**Problem details:** Return, exactly as written, all lines from the line containing "The width and height of the screenshot is (2113, 1141)." to the end of the entries below, with both ends included.

--- Data provided ---

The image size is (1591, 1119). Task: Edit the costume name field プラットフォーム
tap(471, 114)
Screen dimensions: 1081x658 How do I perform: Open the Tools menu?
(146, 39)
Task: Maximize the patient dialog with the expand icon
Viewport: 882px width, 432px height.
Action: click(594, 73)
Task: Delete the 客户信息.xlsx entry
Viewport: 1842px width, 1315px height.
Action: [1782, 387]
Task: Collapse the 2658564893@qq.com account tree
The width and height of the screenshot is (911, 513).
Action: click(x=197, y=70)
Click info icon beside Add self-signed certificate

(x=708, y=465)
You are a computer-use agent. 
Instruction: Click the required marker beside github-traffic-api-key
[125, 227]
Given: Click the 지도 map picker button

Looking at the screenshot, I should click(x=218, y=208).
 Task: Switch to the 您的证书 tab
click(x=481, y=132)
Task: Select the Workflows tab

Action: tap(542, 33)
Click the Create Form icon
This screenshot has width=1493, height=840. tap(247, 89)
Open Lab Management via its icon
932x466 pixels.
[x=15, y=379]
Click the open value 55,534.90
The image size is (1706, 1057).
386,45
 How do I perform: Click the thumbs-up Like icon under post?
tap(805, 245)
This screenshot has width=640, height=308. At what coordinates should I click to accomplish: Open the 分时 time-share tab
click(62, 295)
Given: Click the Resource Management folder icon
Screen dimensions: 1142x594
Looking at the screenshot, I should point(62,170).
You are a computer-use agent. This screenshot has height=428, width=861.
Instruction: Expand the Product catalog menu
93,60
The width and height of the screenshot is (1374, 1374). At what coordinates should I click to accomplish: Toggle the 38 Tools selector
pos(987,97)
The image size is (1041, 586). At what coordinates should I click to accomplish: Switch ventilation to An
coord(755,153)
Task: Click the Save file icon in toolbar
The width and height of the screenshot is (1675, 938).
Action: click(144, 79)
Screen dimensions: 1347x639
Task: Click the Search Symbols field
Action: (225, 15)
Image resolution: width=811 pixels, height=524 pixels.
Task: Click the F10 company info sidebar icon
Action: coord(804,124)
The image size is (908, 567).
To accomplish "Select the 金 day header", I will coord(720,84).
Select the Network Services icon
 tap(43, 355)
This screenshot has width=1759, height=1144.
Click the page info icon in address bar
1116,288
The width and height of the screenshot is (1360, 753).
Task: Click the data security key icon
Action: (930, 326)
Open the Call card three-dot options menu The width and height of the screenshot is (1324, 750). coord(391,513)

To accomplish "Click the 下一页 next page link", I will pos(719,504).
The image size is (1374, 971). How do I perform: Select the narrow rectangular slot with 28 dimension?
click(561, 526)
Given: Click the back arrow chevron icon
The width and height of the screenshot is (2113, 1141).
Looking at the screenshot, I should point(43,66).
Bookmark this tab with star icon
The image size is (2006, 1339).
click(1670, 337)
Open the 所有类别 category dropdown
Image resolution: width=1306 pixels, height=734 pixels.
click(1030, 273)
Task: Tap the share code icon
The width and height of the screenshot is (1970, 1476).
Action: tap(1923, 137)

---

**Response for this exercise:**
The width and height of the screenshot is (2113, 1141).
Looking at the screenshot, I should point(43,66).
Bookmark this tab with star icon
The image size is (2006, 1339).
click(1670, 337)
Open the 所有类别 category dropdown
Image resolution: width=1306 pixels, height=734 pixels.
click(1030, 273)
Task: Tap the share code icon
The width and height of the screenshot is (1970, 1476).
Action: tap(1923, 137)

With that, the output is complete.